Record excerpts Start Marker
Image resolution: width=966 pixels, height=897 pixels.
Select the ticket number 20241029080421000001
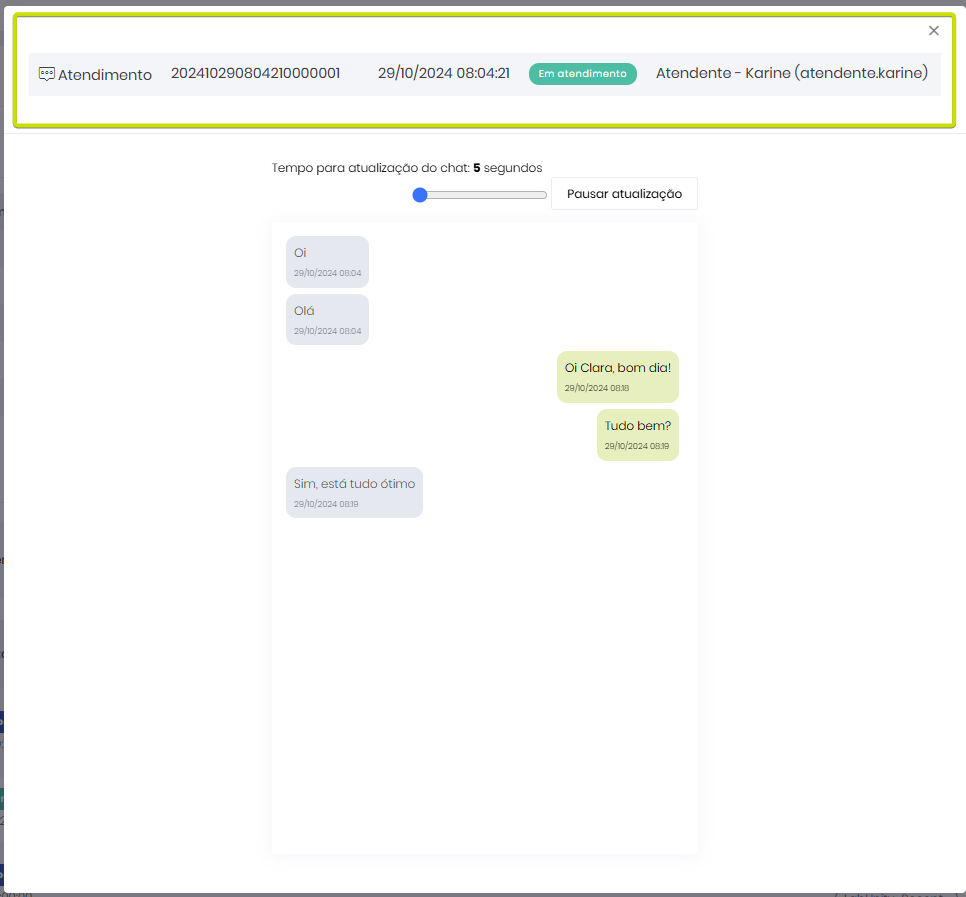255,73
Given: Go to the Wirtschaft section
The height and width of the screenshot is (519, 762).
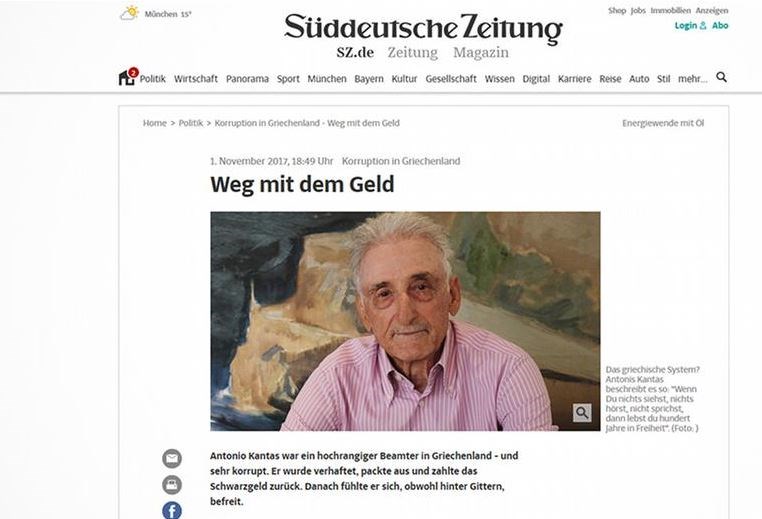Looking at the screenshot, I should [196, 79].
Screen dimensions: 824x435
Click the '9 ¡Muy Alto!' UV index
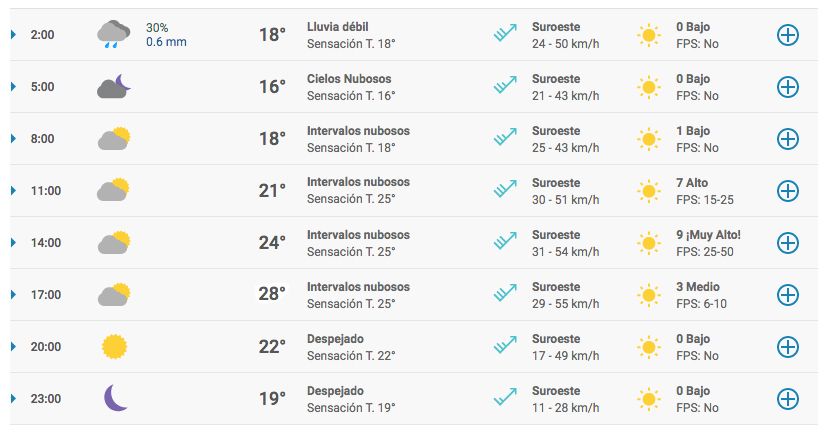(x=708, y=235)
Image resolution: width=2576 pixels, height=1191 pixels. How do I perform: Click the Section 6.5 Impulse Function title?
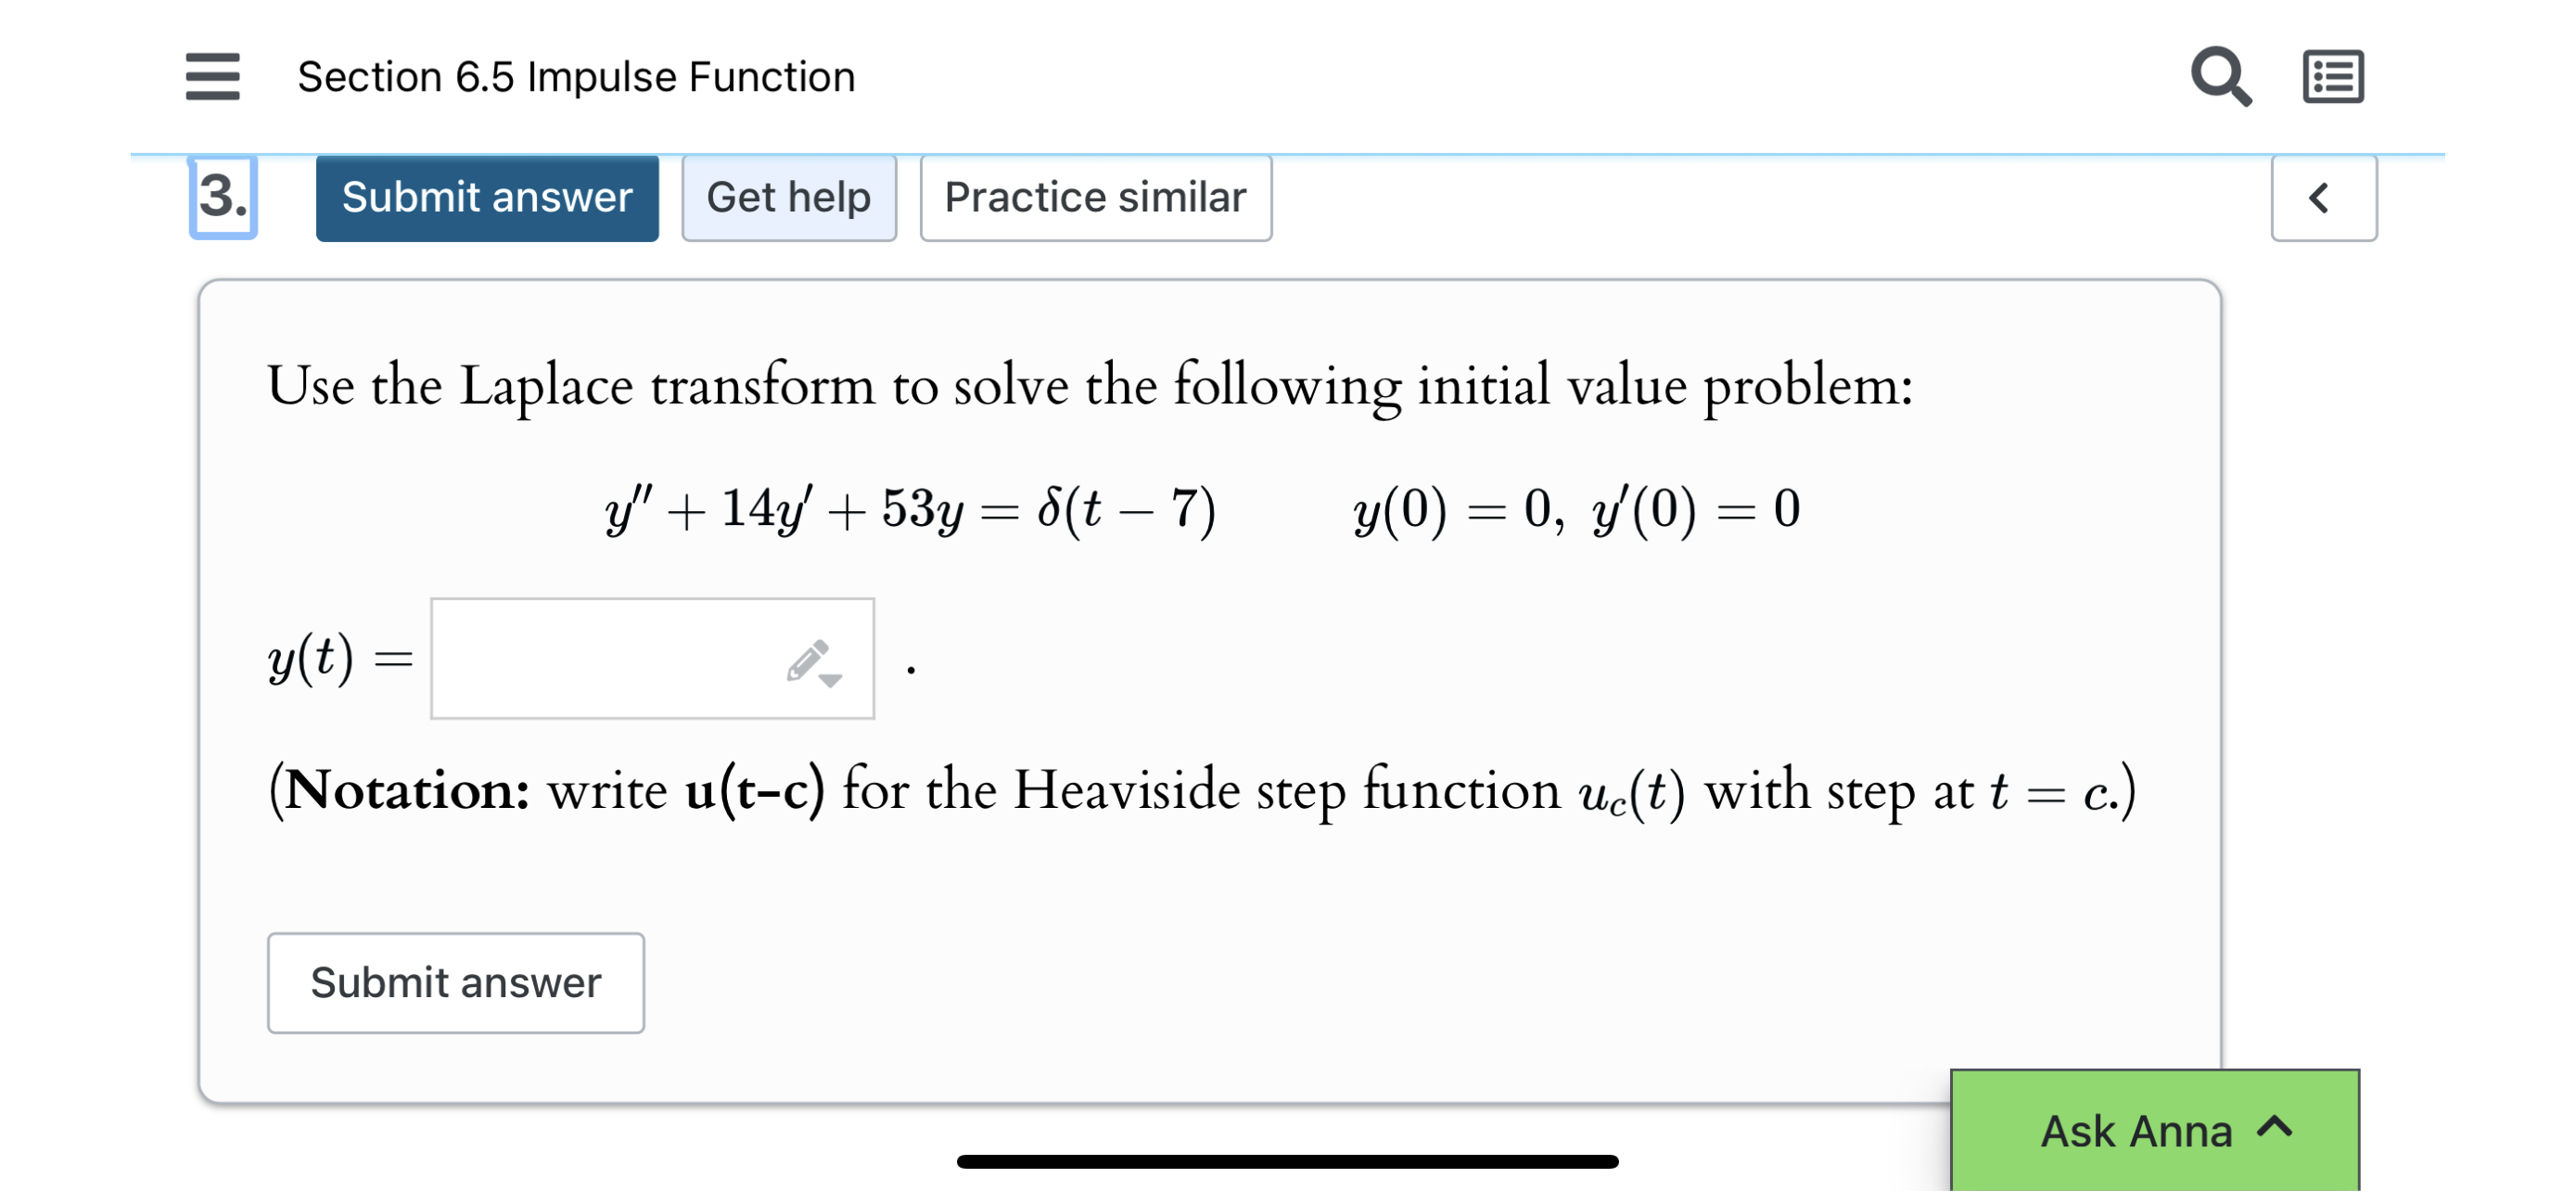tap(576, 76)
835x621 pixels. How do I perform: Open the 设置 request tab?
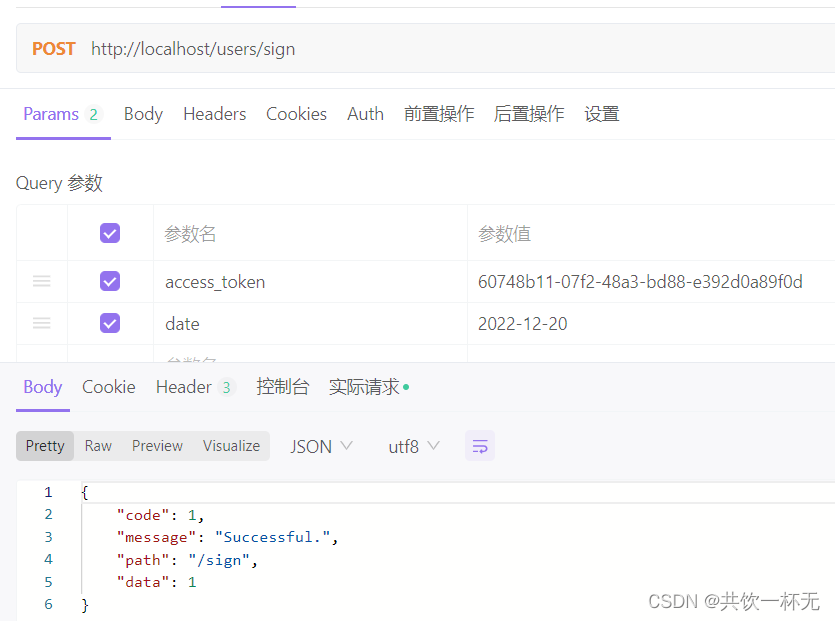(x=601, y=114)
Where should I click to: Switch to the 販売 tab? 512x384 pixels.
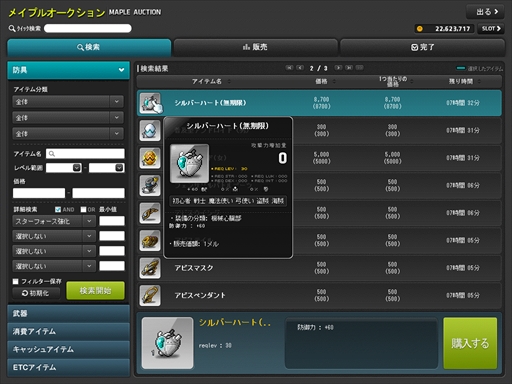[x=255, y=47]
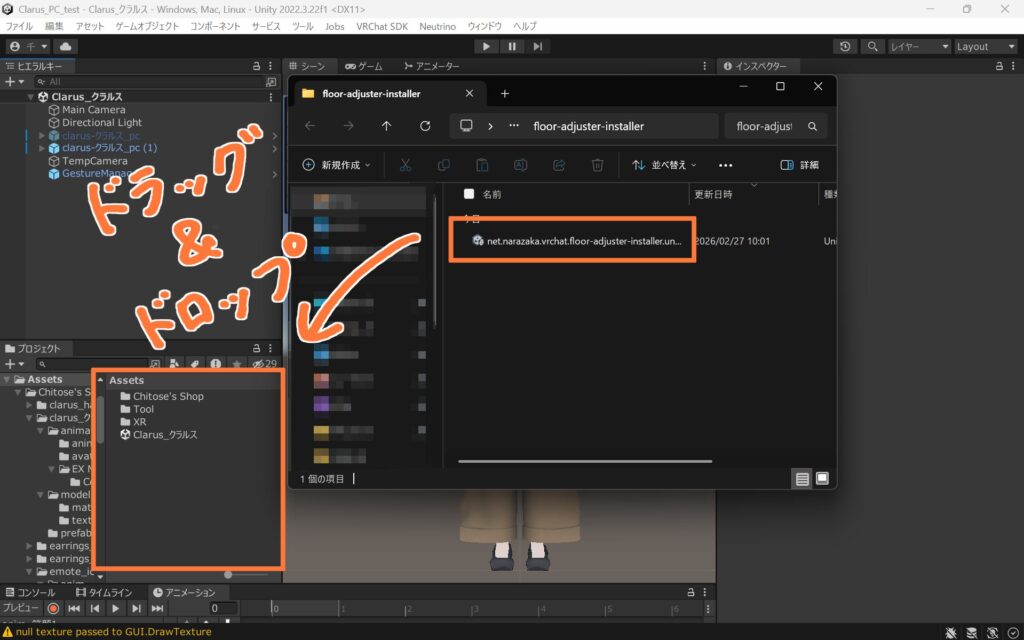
Record excerpts End Marker
Problem details:
The copy you write must hold every record verbatim and none of the pictures.

Task response:
Image resolution: width=966 pixels, height=897 pixels.
Select the ticket number 20241029080421000001
255,73
Given: Go to the Wirtschaft section
The height and width of the screenshot is (519, 762).
Looking at the screenshot, I should [196, 79].
Screen dimensions: 824x435
Click the '9 ¡Muy Alto!' UV index
(x=708, y=235)
Image resolution: width=2576 pixels, height=1191 pixels. How do I perform: Click the Section 6.5 Impulse Function title?
tap(576, 76)
835x621 pixels. How do I perform: Open the 设置 request tab?
(x=601, y=114)
Where should I click to: Switch to the 販売 tab? 512x384 pixels.
[x=255, y=47]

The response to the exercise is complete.